**EXERCISE GOAL:** Look through the records and copy every line in which "computer" appears.

(INFORMATION)

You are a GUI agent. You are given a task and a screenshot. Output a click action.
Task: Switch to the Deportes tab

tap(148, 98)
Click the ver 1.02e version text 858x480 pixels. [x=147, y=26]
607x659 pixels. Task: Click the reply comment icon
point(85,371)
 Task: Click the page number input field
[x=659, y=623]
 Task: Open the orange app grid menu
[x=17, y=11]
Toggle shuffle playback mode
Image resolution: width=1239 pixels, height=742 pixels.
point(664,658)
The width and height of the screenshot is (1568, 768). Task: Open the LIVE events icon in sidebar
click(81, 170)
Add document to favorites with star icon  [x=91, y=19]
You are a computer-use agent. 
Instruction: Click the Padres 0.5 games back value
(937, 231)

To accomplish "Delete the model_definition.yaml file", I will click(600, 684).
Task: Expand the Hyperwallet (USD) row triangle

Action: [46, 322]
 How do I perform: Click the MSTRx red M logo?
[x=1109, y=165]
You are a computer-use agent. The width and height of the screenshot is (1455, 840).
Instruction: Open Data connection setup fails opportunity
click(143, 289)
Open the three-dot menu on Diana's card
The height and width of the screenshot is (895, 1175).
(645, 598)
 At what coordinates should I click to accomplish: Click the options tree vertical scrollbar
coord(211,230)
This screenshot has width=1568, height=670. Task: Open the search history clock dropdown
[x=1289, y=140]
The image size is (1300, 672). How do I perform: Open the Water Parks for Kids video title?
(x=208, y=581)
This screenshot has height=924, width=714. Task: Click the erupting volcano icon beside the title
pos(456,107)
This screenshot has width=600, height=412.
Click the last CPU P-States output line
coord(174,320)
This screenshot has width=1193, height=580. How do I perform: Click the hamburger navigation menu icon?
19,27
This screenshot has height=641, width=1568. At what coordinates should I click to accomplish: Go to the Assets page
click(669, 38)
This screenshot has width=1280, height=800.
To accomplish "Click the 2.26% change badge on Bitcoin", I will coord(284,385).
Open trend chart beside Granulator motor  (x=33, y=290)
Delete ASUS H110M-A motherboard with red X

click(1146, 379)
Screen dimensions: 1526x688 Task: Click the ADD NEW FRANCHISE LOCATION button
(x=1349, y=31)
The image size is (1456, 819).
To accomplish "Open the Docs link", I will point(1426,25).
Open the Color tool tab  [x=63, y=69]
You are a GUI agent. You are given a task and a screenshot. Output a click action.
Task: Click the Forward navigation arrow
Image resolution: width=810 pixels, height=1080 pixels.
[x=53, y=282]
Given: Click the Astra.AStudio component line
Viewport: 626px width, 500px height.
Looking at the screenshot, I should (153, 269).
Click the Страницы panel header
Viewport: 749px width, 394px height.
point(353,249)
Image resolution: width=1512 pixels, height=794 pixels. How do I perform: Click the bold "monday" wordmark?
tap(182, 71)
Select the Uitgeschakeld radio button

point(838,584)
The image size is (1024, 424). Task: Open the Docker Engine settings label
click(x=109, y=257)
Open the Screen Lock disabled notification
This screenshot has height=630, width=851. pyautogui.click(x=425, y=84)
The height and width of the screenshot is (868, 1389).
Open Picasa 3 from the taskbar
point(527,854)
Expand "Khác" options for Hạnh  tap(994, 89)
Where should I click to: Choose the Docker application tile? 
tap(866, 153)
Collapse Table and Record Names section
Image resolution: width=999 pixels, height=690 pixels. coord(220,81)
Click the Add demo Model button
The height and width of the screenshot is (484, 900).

(End INFORMATION)

**RESPONSE TO THIS EXERCISE:**
You are a computer-use agent. 
You are a computer-use agent. The width and height of the screenshot is (1455, 840).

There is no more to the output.